Une étude de Hull (2017) le confirme : le camouflage social chez les adolescents autistes est directement corrélé à des niveaux plus élevés d’épuisement, d’anxiété et de dépression.

L’injonction à l’effort : quand on demande l’impossible

Voilà où l’injonction à l’effort devient dévastatrice. Quand ces efforts constants et coûteux en énergie ne sont pas reconnus, quand on continue à leur demander d’en faire plus, les conséquences sur le bien-être de l’adolescent sont graves.

On leur répète : “Fais un effort !”, alors qu’ils en déploient déjà dix fois plus que les autres. “Si tu veux y arriver, il faut te donner les moyens”, alors que leurs moyens sont déjà épuisés avant même d’avoir commencé. “Dans la vie, rien ne vient sans labeur”, alors que pour eux, la vie est déjà une bataille quotidienne.

Ces messages perpétuent l’idée que la souffrance est normale et que s’ils n’y arrivent pas, c’est qu’ils font mal ou qu’ils n’en font pas suffisamment. Cela entraîne une culpabilisation excessive, un sentiment d’échec permanent, un effondrement de l’estime de soi.

Chloé, quinze ans, HPI et TDAH. Elle comprend tout très vite en cours mais n’arrive pas à rendre ses devoirs à temps. Elle passe des heures à commencer un exercice, paralysée par le perfectionnisme, épuisée par l’effort d’initiation que son cerveau TDAH rend si coûteux. Ses professeurs lui disent qu’elle ne fait pas d’efforts, qu’elle pourrait y arriver si elle le voulait vraiment, qu’elle gâche son potentiel.

Chloé se déteste. Elle pense qu’elle est paresseuse, qu’elle est nulle, qu’elle sabote elle-même sa réussite. Elle ne comprend pas pourquoi c’est si dur pour elle alors que ça semble facile pour les autres. Personne ne lui a expliqué que son cerveau fonctionne différemment, que l’initiation d’une tâche lui coûte dix fois plus d’énergie cognitive qu’à un cerveau neurotypique, que ses difficultés sont neurologiques et pas morales.

La pression constante de devoir surcompenser, de masquer ses difficultés, de faire semblant d’être comme tout le monde génère un stress et une anxiété importants. À terme, cette accumulation de tensions conduit à un épuisement tel que pour l’entourage, c’est inconcevable.

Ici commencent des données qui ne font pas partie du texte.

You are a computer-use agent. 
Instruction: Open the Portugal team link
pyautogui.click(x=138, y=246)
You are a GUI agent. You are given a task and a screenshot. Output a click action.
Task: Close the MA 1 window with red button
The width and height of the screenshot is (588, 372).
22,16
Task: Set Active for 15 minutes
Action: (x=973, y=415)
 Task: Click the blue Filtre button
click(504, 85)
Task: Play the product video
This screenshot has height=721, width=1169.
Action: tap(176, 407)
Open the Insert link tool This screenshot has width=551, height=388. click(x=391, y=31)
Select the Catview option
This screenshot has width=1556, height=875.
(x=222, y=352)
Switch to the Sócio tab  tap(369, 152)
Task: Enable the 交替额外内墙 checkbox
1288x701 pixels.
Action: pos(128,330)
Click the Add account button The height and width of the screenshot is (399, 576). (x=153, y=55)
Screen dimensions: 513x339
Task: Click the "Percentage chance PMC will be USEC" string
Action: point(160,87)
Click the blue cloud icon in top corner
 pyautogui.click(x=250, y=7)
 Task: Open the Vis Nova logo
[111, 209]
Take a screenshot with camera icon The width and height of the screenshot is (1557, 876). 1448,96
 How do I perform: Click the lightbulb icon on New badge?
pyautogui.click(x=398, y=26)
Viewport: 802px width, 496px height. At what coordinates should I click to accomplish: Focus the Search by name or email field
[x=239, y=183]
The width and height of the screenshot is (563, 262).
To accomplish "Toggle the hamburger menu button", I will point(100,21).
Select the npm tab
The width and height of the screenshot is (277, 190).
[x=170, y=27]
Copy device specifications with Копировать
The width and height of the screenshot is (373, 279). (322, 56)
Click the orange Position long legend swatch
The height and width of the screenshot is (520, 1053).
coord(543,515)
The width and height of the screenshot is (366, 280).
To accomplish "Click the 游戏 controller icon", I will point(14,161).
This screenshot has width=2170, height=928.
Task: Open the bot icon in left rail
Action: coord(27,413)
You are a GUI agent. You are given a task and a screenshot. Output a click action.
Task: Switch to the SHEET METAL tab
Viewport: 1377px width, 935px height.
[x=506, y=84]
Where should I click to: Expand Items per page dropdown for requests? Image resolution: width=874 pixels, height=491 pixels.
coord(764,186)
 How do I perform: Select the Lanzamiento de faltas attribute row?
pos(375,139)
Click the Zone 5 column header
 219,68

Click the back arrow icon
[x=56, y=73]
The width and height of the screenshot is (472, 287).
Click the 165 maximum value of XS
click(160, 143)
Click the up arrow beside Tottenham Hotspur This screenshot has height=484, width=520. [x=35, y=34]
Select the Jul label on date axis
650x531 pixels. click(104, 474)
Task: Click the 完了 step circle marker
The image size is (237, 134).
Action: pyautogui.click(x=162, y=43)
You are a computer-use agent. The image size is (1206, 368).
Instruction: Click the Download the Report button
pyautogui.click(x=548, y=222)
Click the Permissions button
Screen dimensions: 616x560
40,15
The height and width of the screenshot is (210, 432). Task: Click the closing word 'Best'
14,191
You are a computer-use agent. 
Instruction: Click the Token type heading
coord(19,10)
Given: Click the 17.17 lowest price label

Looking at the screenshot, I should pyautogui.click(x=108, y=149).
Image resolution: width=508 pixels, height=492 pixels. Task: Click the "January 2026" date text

Sortir du modèle : l’effort n’est pas une vertu en soi

Il est temps de sortir du modèle de la réussite conditionnée à la souffrance. Un ado atypique qui apprend à respecter son rythme, à préserver son énergie, à s’épanouir dans son fonctionnement particulier n’est pas un ado qui abandonne. C’est un ado qui construit un avenir viable et équilibré.

L’effort pour l’effort n’a pas de sens. Comme le dit André Comte-Sponville : “Le travail n’est pas une vertu, c’est pour ça qu’il doit avoir du sens.”

Ce qui compte, c’est que chaque ado puisse avancer selon sa propre norme, sans s’épuiser à correspondre à un idéal imposé. La société valorise la performance académique, le dépassement de soi dans le sport, le travail qui donne des résultats concrets, quantifiables. Mais elle ne valorise pas les efforts qu’elle ne voit pas.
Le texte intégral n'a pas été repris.